**YOUR GOAL:**
Please copy the journal entry below word for word, from "Bible reading this" to "good for them.".

For the second night in a row I've had 6 or more uninterrupted hours of sleep. Day before yesterday I had the unwelcome feeling of out of control weeping... prompting me to call the Dr. to see about starting anti-depressants again. Even tho I was sure getting off them in the first place was "Father arranged". She has not returned my call yet. I understand she's in office only 2 days this week and has already a full to overloaded schedule. And that's OK. Yesterday I felt myself again, and today promises to be even better. I had thought it would be nice to have them in hand - just in case. Insurance that makes my lack of faith glaringly visible.
Bible reading this morning didn't touch any chords with me, tho I did write down a portion of the beginning prayer to ponder and refer to during the remainder of the day.
"May our love for You express itself in our eagerness to do good for others." Kind of the "be ye kind one to another" thought that is never out of style or fashion... One that is dear to my heart.
Today UPS will deliver the horridly expensive chemo meds that have thru some arrangements I'm not sure of been given to us for 20 something dollars. I'm fairly certain they will make Larry sick and he has had to promise he will take them all - no matter what. I feel for him. No one wants to do something guaranteed to make them feel bad on purpose, regardless of the knowledge that it's good for them.
Today I need to see about making the back of our car comfortable for him to rest in on the way back from hospital next Tuesday. Today I need to clean out the fridge. Today I need to keep my mind centered on the knowledge that He holds us in the palm of His hand securely. Today I need to not worry or let my mind wander to the uncertainty of the future. Today will be a good day whatever it brings.

**INPUT DATA:**

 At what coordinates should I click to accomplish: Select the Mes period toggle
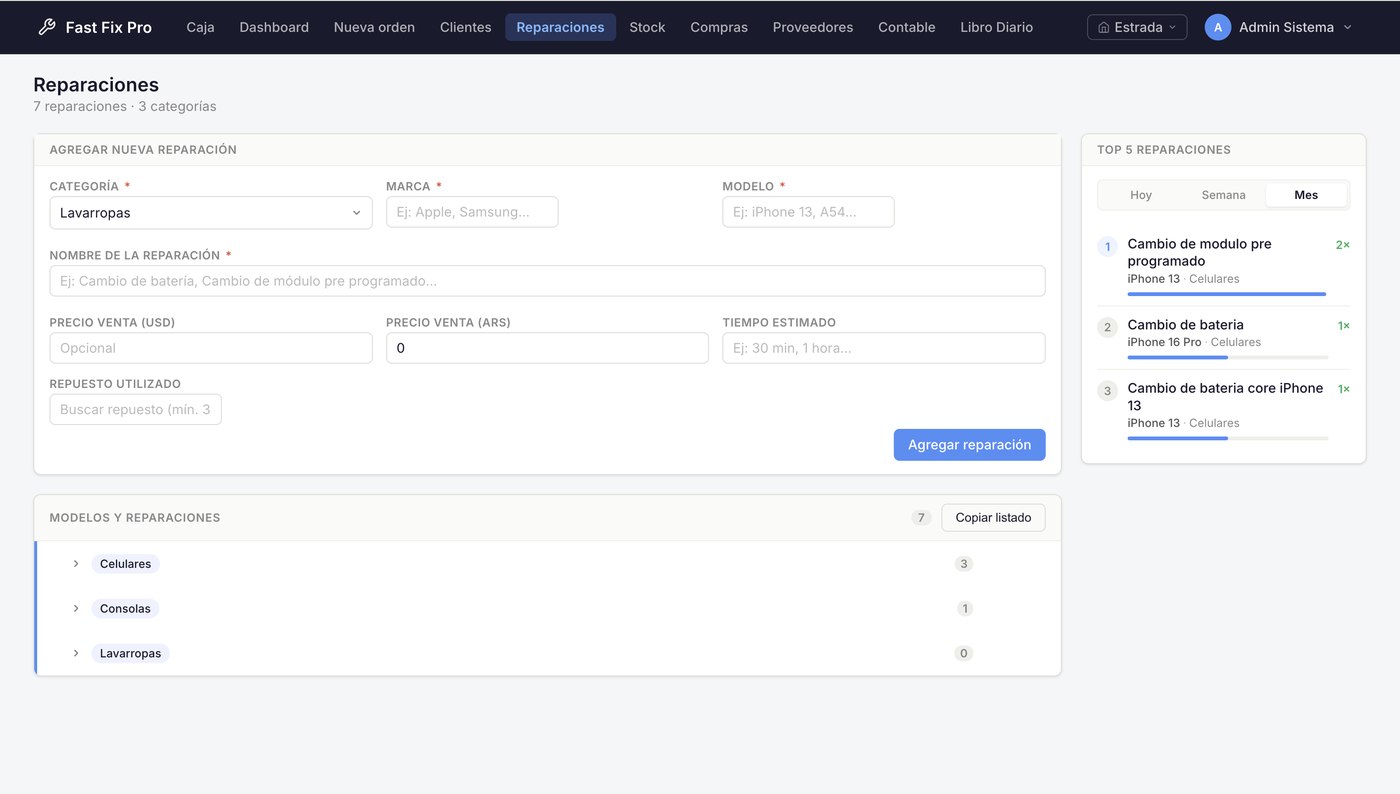[x=1306, y=195]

**TASK SOLUTION:**
Bible reading this morning didn't touch any chords with me, tho I did write down a portion of the beginning prayer to ponder and refer to during the remainder of the day.
"May our love for You express itself in our eagerness to do good for others." Kind of the "be ye kind one to another" thought that is never out of style or fashion... One that is dear to my heart.
Today UPS will deliver the horridly expensive chemo meds that have thru some arrangements I'm not sure of been given to us for 20 something dollars. I'm fairly certain they will make Larry sick and he has had to promise he will take them all - no matter what. I feel for him. No one wants to do something guaranteed to make them feel bad on purpose, regardless of the knowledge that it's good for them.